Each line from the one containing "Viewport: 1216px width, 491px" through the last line of the material below is to be transcribed exactly, with nothing else included.

*** Block opens ***

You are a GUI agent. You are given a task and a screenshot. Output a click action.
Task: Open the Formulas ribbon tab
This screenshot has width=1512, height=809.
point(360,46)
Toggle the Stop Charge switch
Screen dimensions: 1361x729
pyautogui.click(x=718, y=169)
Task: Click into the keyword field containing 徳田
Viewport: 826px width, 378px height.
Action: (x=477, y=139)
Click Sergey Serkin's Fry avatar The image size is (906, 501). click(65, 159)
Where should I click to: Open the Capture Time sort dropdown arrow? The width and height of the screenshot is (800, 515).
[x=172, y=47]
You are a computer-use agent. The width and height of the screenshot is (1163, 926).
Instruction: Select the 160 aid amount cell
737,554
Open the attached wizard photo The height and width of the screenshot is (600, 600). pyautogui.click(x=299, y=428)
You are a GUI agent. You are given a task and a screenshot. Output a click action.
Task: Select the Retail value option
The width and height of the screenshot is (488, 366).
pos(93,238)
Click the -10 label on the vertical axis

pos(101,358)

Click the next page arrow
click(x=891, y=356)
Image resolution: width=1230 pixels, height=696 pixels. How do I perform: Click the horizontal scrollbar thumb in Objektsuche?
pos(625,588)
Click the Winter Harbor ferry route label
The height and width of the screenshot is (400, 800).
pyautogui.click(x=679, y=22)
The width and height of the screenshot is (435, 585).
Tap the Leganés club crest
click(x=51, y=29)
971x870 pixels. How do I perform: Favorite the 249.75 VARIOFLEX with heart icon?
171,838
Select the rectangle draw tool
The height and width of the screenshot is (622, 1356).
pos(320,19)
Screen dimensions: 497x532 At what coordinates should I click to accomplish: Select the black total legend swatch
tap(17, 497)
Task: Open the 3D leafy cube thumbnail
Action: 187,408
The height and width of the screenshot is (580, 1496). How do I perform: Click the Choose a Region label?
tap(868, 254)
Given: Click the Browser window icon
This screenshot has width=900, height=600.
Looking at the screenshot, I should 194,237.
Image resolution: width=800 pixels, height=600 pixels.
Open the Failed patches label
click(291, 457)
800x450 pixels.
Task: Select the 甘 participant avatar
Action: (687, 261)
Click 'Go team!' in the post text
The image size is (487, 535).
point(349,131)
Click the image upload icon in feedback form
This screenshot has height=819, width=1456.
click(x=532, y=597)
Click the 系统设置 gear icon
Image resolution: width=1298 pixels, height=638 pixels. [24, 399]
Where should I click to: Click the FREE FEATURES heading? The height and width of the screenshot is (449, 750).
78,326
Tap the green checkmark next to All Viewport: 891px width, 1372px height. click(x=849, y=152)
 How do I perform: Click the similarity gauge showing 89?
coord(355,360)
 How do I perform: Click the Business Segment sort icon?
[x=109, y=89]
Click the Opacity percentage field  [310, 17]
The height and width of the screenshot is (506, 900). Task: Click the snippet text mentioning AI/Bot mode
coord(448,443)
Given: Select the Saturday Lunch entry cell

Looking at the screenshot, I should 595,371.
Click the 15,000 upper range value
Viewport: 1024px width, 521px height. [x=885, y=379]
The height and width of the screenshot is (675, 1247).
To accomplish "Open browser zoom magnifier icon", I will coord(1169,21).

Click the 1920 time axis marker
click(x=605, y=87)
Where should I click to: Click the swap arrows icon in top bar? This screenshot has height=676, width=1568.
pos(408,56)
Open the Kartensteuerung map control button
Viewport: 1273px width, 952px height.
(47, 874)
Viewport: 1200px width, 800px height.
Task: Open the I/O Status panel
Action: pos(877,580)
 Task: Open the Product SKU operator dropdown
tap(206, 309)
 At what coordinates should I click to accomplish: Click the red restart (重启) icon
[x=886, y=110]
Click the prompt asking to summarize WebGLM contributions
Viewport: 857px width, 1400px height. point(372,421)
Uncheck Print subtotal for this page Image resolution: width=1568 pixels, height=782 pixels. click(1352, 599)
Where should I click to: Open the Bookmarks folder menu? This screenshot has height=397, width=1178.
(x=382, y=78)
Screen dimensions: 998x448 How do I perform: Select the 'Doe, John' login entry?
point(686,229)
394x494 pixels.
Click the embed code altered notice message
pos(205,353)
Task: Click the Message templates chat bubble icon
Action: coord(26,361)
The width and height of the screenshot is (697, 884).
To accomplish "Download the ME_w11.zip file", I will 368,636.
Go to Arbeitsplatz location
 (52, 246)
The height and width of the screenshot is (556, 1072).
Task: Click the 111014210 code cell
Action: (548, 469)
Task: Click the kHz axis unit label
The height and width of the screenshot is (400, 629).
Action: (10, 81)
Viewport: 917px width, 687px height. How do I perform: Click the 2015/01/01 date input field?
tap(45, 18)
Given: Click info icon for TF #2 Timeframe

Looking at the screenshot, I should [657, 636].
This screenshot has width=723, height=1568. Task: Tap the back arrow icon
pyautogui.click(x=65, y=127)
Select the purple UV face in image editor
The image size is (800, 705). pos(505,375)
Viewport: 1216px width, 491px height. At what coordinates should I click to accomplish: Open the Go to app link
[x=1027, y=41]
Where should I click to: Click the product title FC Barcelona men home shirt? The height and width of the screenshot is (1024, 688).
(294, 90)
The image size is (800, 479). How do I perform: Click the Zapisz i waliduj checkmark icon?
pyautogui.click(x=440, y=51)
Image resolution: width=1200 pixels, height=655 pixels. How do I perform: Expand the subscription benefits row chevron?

*** Block closes ***

THE ANSWER:
Viewport: 1216px width, 491px height. At what coordinates should I click to accomplish: Open the Go to app link
[x=1027, y=41]
Where should I click to: Click the product title FC Barcelona men home shirt? The height and width of the screenshot is (1024, 688).
(294, 90)
The image size is (800, 479). How do I perform: Click the Zapisz i waliduj checkmark icon?
pyautogui.click(x=440, y=51)
Image resolution: width=1200 pixels, height=655 pixels. How do I perform: Expand the subscription benefits row chevron?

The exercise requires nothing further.